Excerpt>
# Change 48/49/448/449 Service



## JoshP (Dec 6, 2021)

My idea:

Eliminate 448/449, instead make a new 2x daily AM/PM service between ALB-BOS with 1 locomotive and 4 coach both ways. One will be in morning and one is in evening when 48 or 49 arrives in ALB.

The 48/49 will run 2-3 locos with the former BOS 448/449 sleeper/cafe/biz class and coach attached to it.

With this way, no more waiting for delays or detach or attach to it. So that way 48/49 would just run CHI-NYP directly. 

What you think?


----------



## Cal (Dec 6, 2021)

So make it less convenient and require passengers to transfer trains in Albany?


----------



## Eric S (Dec 6, 2021)

In this scenario, are we assuming the 750-mile non-federal funding rule has been removed or revised? Or that MA & NY have agreed to fund these two new connecting trains?


----------



## JoshP (Dec 6, 2021)

Data lines>
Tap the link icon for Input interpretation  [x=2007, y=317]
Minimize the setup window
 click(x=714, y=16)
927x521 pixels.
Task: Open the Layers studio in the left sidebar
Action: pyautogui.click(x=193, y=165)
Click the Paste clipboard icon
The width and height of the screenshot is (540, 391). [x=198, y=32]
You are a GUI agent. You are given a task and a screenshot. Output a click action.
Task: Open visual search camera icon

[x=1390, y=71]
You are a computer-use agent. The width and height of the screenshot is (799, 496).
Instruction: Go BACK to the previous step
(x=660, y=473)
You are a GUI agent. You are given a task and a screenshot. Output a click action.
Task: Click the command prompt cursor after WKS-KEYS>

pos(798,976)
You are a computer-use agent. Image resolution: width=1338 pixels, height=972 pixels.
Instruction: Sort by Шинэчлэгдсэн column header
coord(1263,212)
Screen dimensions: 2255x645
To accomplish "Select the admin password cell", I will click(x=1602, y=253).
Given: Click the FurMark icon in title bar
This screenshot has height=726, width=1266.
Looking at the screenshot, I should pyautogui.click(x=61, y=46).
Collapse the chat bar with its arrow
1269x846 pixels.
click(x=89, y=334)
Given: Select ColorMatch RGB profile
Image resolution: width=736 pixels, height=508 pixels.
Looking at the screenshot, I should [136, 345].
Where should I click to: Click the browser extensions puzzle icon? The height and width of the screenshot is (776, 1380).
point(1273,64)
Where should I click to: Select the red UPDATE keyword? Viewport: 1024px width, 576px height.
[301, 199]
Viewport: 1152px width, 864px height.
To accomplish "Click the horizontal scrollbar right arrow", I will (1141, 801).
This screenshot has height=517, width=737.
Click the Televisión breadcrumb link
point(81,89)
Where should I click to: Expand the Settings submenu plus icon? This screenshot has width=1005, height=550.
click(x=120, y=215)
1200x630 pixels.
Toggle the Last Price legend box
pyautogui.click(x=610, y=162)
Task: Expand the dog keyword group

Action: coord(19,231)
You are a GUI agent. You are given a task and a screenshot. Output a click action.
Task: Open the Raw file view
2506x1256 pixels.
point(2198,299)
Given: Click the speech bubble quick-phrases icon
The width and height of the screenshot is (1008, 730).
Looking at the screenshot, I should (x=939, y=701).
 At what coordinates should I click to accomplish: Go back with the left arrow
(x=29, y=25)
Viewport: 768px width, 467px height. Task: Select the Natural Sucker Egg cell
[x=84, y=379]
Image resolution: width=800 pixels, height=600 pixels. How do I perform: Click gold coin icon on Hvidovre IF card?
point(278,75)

Complete the following>
A. In the rail service thread, how many locomotives and coaches would JoshP's proposed ALB-BOS service run in each direction?
B. According to the rail service thread, which cars from the former BOS 448/449 would be attached to the 48/49? List them all.
Answer the following using only the rail service thread.

Worked answers>
A. 1 locomotive and 4 coaches.

B. Sleeper, cafe, biz class, and coach.